Trap Processing disable DNS

[b2m]

Hi all,

we have the problem with slow trap processing. I found out that it is a DNS matter. When I add the hosts to /etc/hosts everything is fast but this is impossible to do for every router we have.

We don't use a dns server in this network so DNS queries go to nirvana. How can I avoid that snmptrapd and / or snmptt try to resolve IP addresses to hostnames before giving the trap to Nagios XI? Of course in XI they should still be assigned to the hostname which is configured in XI.

Thanks a lot and best wishes

b2m

Code: Select all

cat /etc/snmp/snmptrapd.conf
disableAuthorization yes
traphandle default /usr/local/sbin/snmptthandler

Code: Select all

cat /etc/snmp/snmptt.ini | grep dns
dns_enable = 0

[sreinhardt]

If you wish to have hostnames populate, you really only have three options:
1) Leave dns enable within snmptt.ini which you already showed the option that would need to be enabled and allow normal resolution
2) Use the above setting and either maintain dns on the nagios system, or continually edit the hosts file, which understandably is not a great option.
3) Disable dns within the ini, and make sure that your devices are all sending the full hostname as XI expects, so that dns is not needed. This however may not be an option on all devices.

I suppose there is a fourth option of doubling every host that has a hostname and add a second for just ip addresses, but thats not a great option either.

[b2m]

Thanks a lot for your answer but I don't really understand.

As you know we have no DNS server. Anyway, processing works but it is slow as snmptrapd seems to try reverse lookups. I don't know why but Nagios receives the Traps correctly. Which means that a IP -> Hostname mapping is done somewhere. It could be true that the network elements send their names with the traps. So I doubt that DNS is really necessary.

To sum up:

1) default settings of snmptt / snmptrapd -> works but is slow
2) mapping in /etc/hosts -> works and is fast
3) disabling resolution in snmptrapd (-n switch) -> nagios shows unconfigured

In my opinion their has to be an option for snmptrapd to do just the same as in 1) without the pointless DNS lookup.

As Nagios XI has the IP -> Hostname mapping in its database I find it redundant to maintain another database or file like /etc/hosts.

Are there plans to improve and simplify trap processing in a future version? To be honest I did lots of testing but I find it hard to configure and a quite unreliable. For me there are too many deamons / scripts that have to interact correctly.

[sreinhardt]

What I, kind of, was working towards, is that this is not specific to traps. This will have the same behavior with any passive check submitted in regards to matching host name and service name. It is fully expected behavior that passively submitted checks\results only check those two items and if not matched are considered unconfigured objects within core. This intentionally leaves resolution to the item submitting those checks, in this case snmptt.
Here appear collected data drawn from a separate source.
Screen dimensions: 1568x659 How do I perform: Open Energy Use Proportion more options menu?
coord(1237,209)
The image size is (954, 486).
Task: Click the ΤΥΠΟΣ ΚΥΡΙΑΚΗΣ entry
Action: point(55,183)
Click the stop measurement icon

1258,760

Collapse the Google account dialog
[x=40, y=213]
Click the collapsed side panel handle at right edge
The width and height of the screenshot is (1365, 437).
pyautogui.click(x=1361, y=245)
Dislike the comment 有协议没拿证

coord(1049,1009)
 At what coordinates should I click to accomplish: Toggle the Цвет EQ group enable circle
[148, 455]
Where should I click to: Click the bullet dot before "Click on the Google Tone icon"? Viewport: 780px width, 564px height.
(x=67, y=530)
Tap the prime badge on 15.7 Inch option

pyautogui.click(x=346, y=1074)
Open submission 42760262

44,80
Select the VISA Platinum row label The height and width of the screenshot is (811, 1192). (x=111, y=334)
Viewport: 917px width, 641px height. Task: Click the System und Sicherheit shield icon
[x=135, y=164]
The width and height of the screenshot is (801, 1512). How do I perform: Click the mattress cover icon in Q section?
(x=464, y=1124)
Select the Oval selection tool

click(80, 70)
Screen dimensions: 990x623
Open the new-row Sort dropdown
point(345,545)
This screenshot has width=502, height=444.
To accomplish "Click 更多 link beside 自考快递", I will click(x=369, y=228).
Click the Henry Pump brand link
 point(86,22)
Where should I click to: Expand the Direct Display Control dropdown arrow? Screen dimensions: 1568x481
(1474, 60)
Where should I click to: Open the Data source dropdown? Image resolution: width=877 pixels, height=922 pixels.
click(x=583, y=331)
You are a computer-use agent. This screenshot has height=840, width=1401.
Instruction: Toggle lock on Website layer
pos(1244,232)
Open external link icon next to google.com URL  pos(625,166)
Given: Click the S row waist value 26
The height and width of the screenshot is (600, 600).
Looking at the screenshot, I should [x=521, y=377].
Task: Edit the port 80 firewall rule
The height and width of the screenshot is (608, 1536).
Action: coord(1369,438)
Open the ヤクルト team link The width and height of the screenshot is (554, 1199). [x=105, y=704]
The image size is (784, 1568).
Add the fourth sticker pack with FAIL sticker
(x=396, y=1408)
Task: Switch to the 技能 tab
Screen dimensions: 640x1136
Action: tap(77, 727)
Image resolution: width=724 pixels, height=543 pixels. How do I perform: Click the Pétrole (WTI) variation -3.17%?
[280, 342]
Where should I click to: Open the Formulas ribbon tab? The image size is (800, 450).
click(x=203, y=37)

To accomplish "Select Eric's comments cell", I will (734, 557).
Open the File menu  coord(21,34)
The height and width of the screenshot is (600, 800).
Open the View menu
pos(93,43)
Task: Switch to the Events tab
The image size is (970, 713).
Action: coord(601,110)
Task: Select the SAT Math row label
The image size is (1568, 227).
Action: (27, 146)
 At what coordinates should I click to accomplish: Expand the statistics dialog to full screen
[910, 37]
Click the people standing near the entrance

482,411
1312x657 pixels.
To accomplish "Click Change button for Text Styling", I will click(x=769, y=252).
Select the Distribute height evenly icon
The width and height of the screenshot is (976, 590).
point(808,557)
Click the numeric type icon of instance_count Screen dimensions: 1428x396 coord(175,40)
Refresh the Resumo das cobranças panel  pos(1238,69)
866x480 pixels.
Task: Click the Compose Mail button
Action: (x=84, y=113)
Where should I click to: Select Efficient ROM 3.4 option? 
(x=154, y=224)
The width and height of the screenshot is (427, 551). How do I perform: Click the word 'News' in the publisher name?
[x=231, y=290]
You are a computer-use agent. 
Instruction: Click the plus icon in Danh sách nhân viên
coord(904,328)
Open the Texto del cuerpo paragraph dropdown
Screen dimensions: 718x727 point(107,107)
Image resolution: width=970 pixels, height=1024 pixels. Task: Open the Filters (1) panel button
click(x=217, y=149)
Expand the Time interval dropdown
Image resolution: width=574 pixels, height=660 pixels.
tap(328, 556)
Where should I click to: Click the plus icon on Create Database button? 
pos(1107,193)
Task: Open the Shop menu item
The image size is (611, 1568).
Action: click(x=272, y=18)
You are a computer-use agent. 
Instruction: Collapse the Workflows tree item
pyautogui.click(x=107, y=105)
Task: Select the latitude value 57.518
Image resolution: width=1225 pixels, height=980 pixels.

So while you can disable dns resolution via snmptt\trapd, this will only result in mismatches within nagios as the hostname will be an IP address instead of the actual hostname that is expected. In your particular case, it seems either creating an internal dns server, personally the preferred option, or editing the hosts file each time, are about your only options. You could write a script of some sort to look through your host configurations and match IP to name before submitting the passive results, but thats not a great solution either.

[b2m]

Sorry for coming up with that again .

I found something you can test yourself if you want to. Nagios XI definitely does some kind of correct IP -> Hostname mapping with its own database. Check this out:

Code: Select all

/usr/local/bin/snmptraphandling.py "10.182.116.249" "SNMP Traps" "Normal" "1" "just a dummy" "Test for demo"

With 10.182.116.249 is the Host xxx-LNCR01 in Nagios XI.

This commands which is also triggered everytime snmptt translates a trap results in the output like in the picture in the attachment.

So the only thing I need is that neither SNMPTRAPD nor SNMPTT tries to translate something but just pass the host's ip address to Nagios XI via the python script above. Do you know a method how to get this done?

Thanks a lot and best wishes

b2m


//Update

/etc/snmp/snmptt.conf

Code: Select all

EXEC /usr/local/bin/snmptraphandling.py "$ar" "SNMP Traps" "$s" "$@" "Interface $2 $4" "linkDown"

/etc/sysconfig/snmptrapd

Code: Select all

OPTIONS="-Lsd -On -n -p /var/run/snmptrapd.pid"

Works fine so far. Thanks anyway...

[lmiltchev]

Thanks for the feedback! We will take a look at this. Locking the topic.